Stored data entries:
Content starts

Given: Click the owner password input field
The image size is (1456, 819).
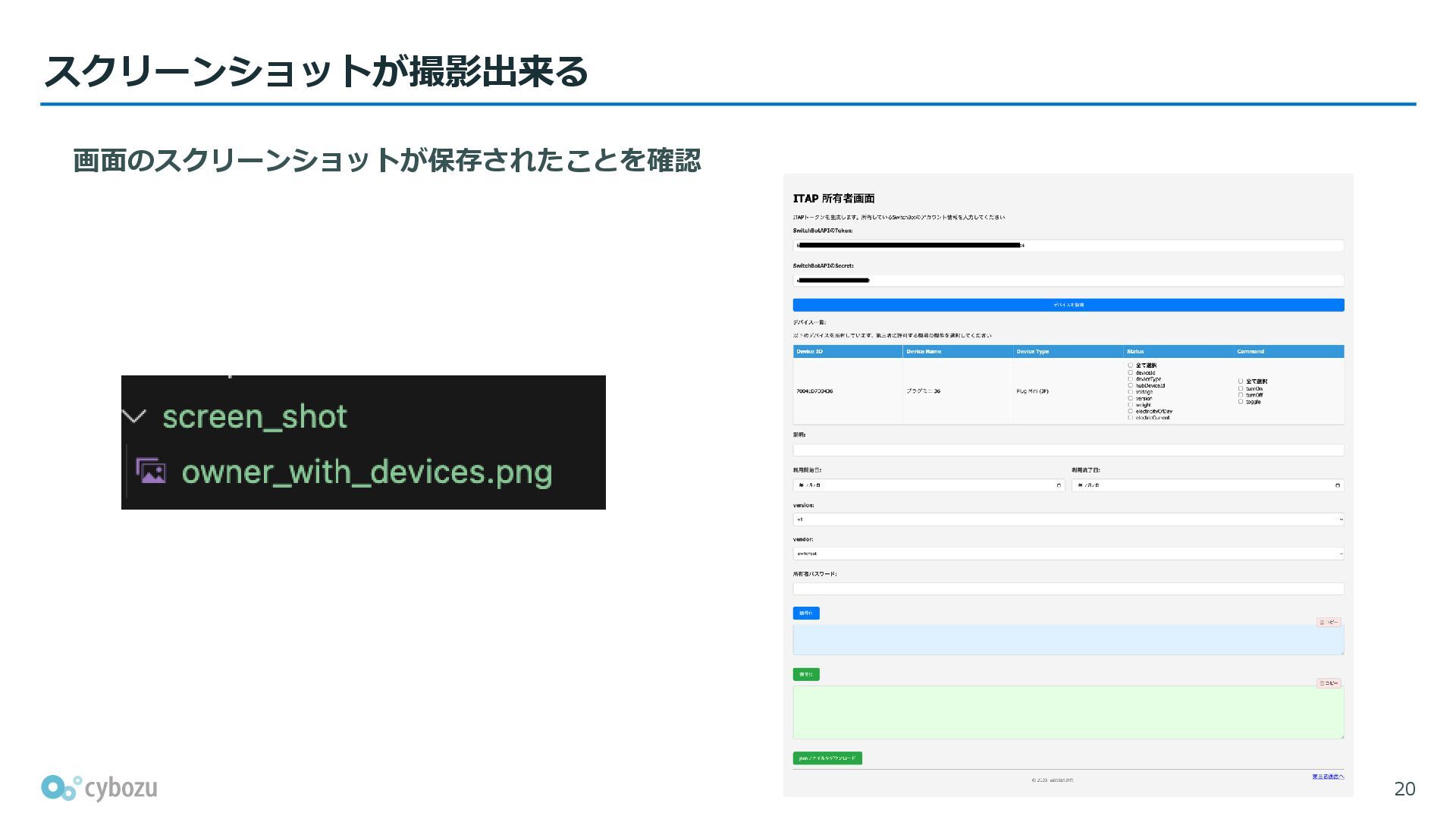Looking at the screenshot, I should (1068, 588).
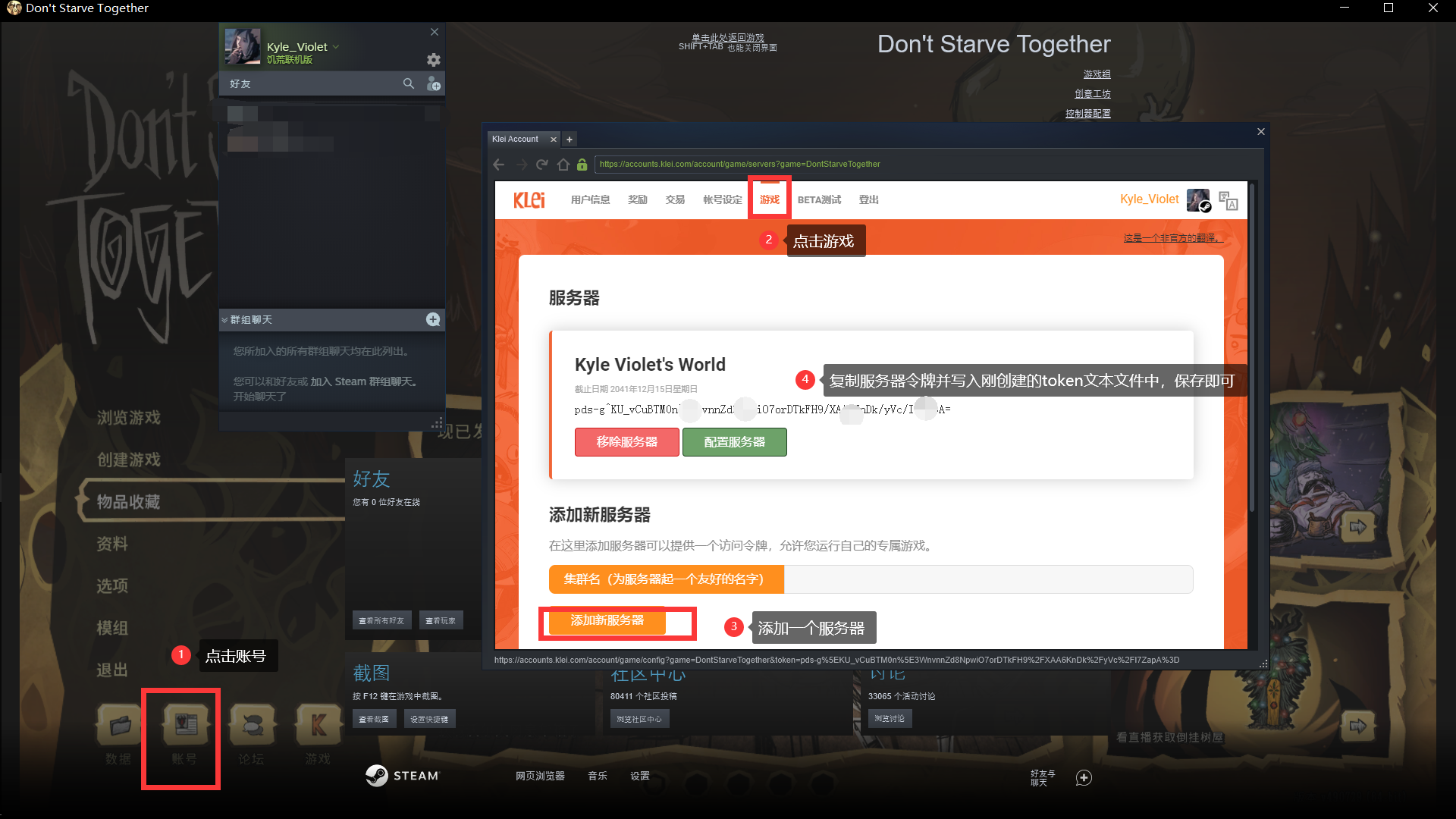The height and width of the screenshot is (819, 1456).
Task: Go to the browser home page icon
Action: [x=563, y=165]
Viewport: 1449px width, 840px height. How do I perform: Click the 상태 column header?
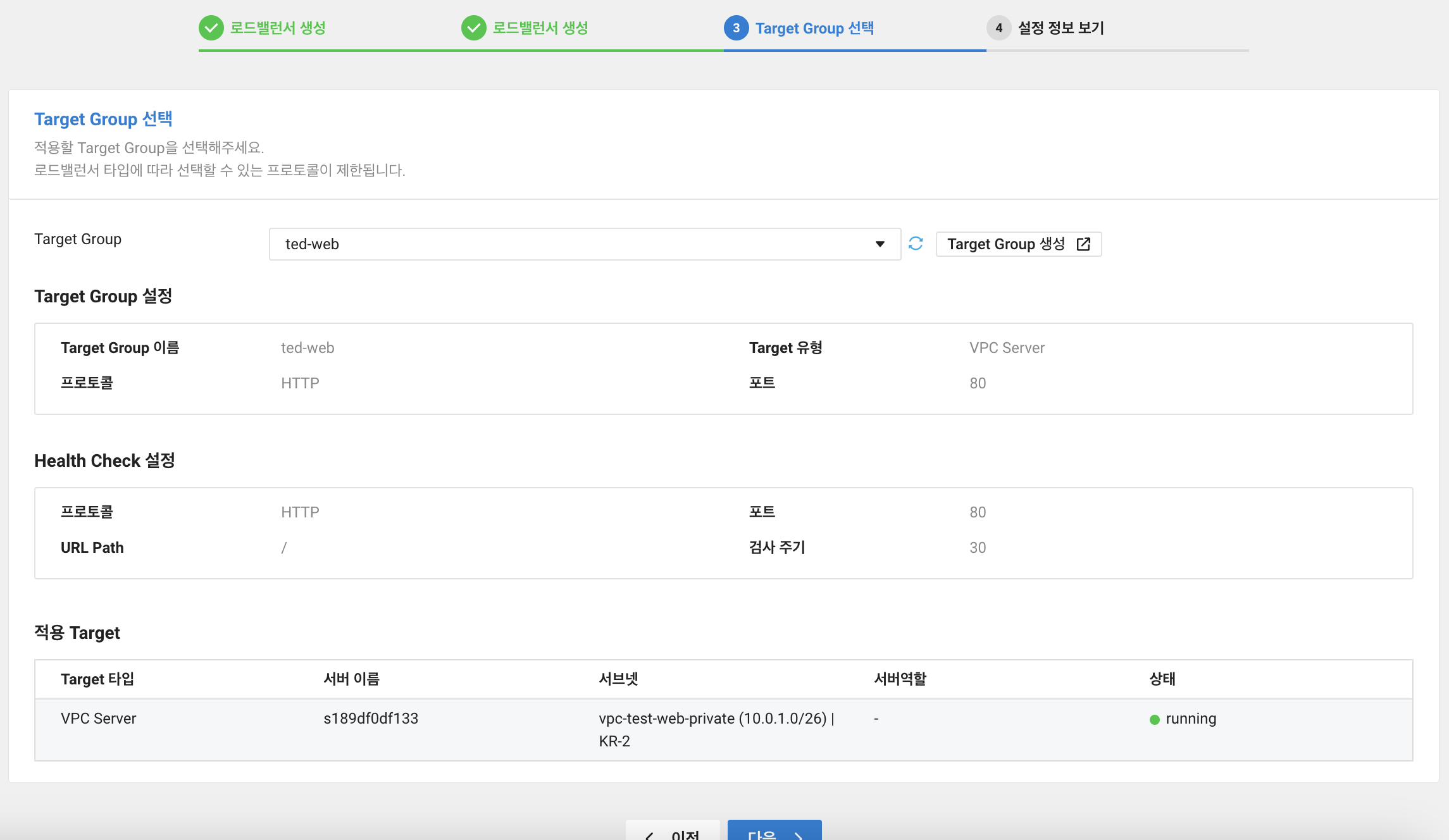(1162, 679)
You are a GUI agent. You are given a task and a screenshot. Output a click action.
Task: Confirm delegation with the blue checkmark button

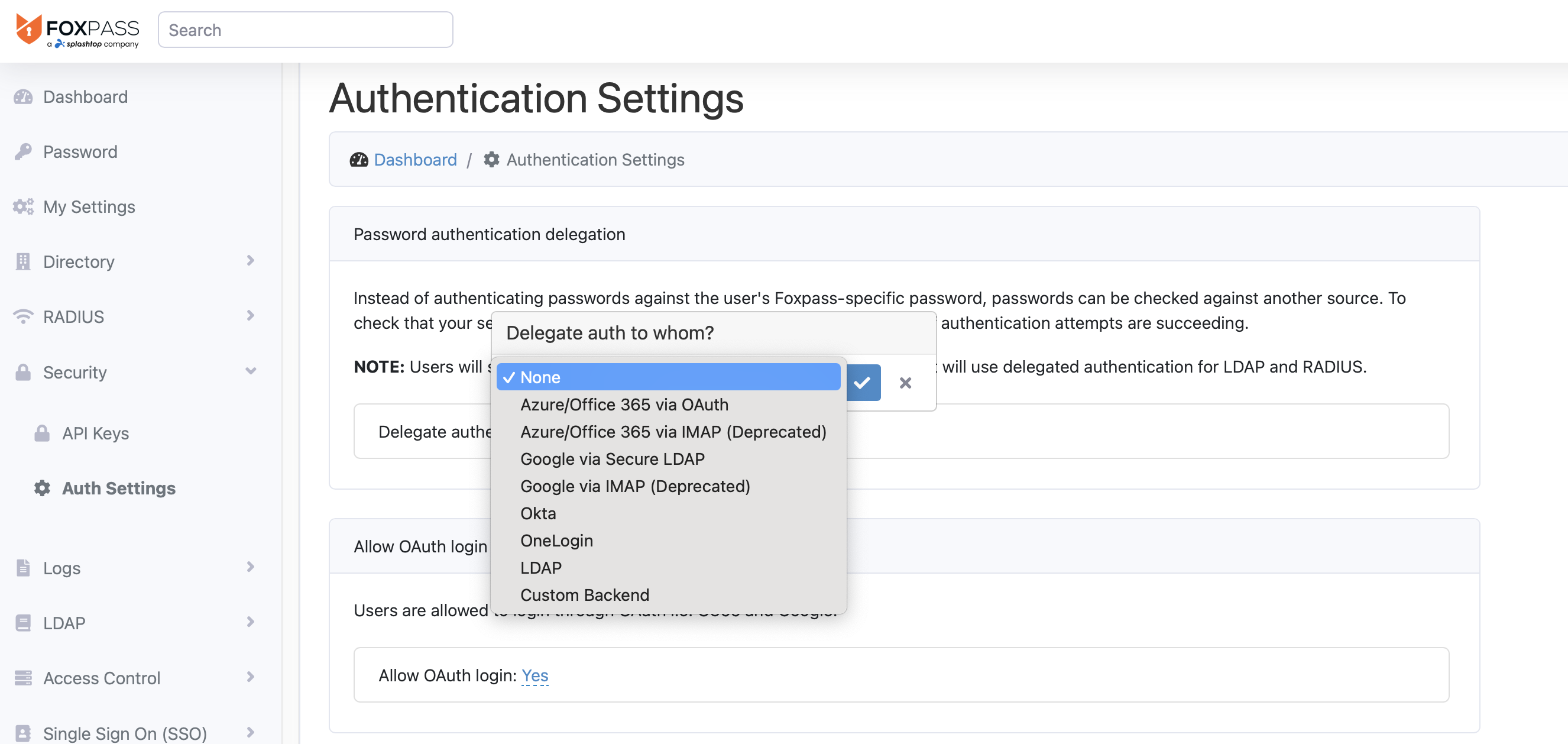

Content ends

◆ What you need to do
Would you print all of the entries exactly, omitting any image?

◆ Result for this task
Given: Click the owner password input field
The image size is (1456, 819).
Looking at the screenshot, I should (1068, 588).
The height and width of the screenshot is (819, 1456).
Task: Go to the browser home page icon
Action: [x=563, y=165]
Viewport: 1449px width, 840px height. How do I perform: Click the 상태 column header?
(1162, 679)
You are a GUI agent. You are given a task and a screenshot. Output a click action.
Task: Confirm delegation with the blue checkmark button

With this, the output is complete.